How to Create Consensual Agreements in Your Relationships



Most of our relationships, intimate and platonic, are based on spoken and unspoken agreements that inform the dynamics, action, and evolution, or stagnation, of the relationship. However, when it comes to practicing forms of ethical or consensual non-monogamy, it’s imperative that all people involved have taken the time to establish their boundaries. Generally, this happens through the form of agreements, or in other words, mutually agreed upon, conscious decisions flexible enough to accommodate individuality, growth, and change, as defined by Janet Hardy and Dossie Easton, authors of “Ethical Slut.” 


While "rules" imply a certain rigidity, agreements can help people negotiate the conditions, environments, and behaviors that will not only get everyone's needs met, but also create the contexts, experiences, and outcomes that align with all partners' personal boundaries. Being open and honest about boundaries from the beginning will help to create an atmosphere of openness, vulnerability, safety, trust, and respect for everyone’s needs. And as always, the agreements are based on everyone's consent! 


The Question...

So, how exactly DO you set consensual agreements with your partner(s)?

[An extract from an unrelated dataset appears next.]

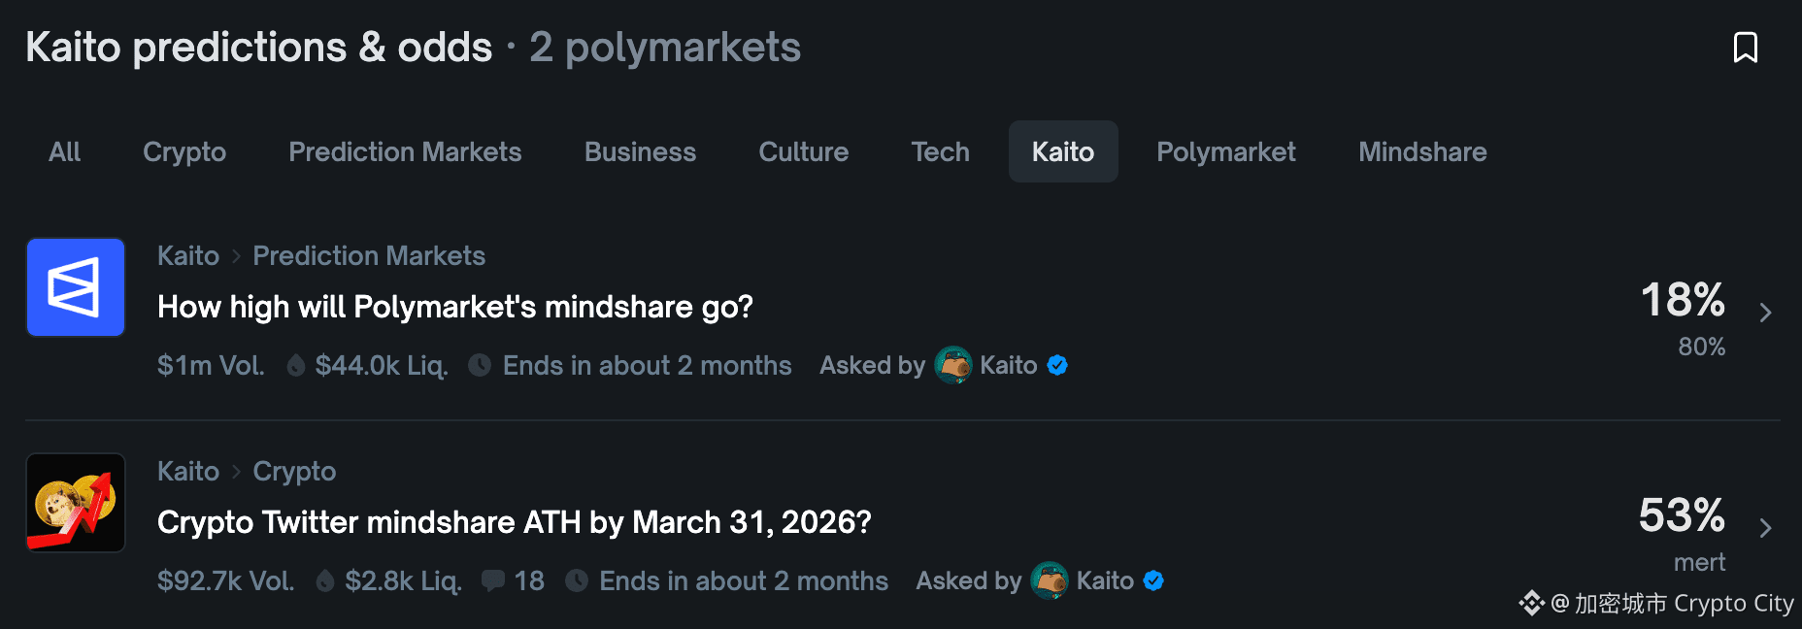This screenshot has width=1802, height=629.
Task: Expand the Crypto Twitter ATH market chevron
Action: pyautogui.click(x=1765, y=528)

This will differ for every unique couple, triad, polycule, or group of people based on their communication styles and personalities, of course. However, if you’re looking for a bit of a road map for setting agreements, check out these three tips below!




1. Consider Your Intentions and Desires

It seems counter intuitive, but the process starts with... you! It can be helpful to first consider your intentions, desires, and preferences for a specific relationship style. Ethical non-monogamy is an "umbrella term." What type of structure works best for you? Polyamory? Swinging? Monogamish? Why do you want to do this? What are you excited to explore? Do you want a relationship hierarchy? What role will transparency, communication, and honesty play in your relationships? What is the ideal experience you’re looking for? These are some questions you can consider, and/or discuss with your partner(s) when you feel ready. Take your time thinking about this. The clearer you are on your intentions and desires, the more likely you'll be to communicate them to your partner(s).


2. Commit to and Practice Negotiation

When making agreements or contracts with others it can feel like a negotiation. And, your desires, wants, or needs may not necessarily align with your partner(s). Everyone can have different desires, backgrounds, or boundaries, which is why constant, clear, and honest communication is so important. Remember to practice patience and understand that your partner(s) are on your team. You aren’t necessarily looking for ways you can get your needs met, but how everyone can fulfill the needs of the partnership(s). Also, consider the context of the conversation, when it happens, and remember that it’s okay to take breaks in the conversation, if needed. Through negotiation, and possibly compromise, it’s helpful to remember and honor your boundaries and never do anything you don't want to!


3. Revisit Your Agreements and/or Relationship Contracts

Be flexible and open to change. People change, our desires change, and our circumstances change, which may call for certain “tweaks” in the agreements. Agreements can change just as relationships do, and negotiations are oftentimes an on-going process and conversation. Continue to commit to honesty, transparency, and open, respectful communication. Even going so far as to schedule specific relationship “check ins” can help maintain intentionality and health of the agreements, but more importantly the relationship(s) themselves.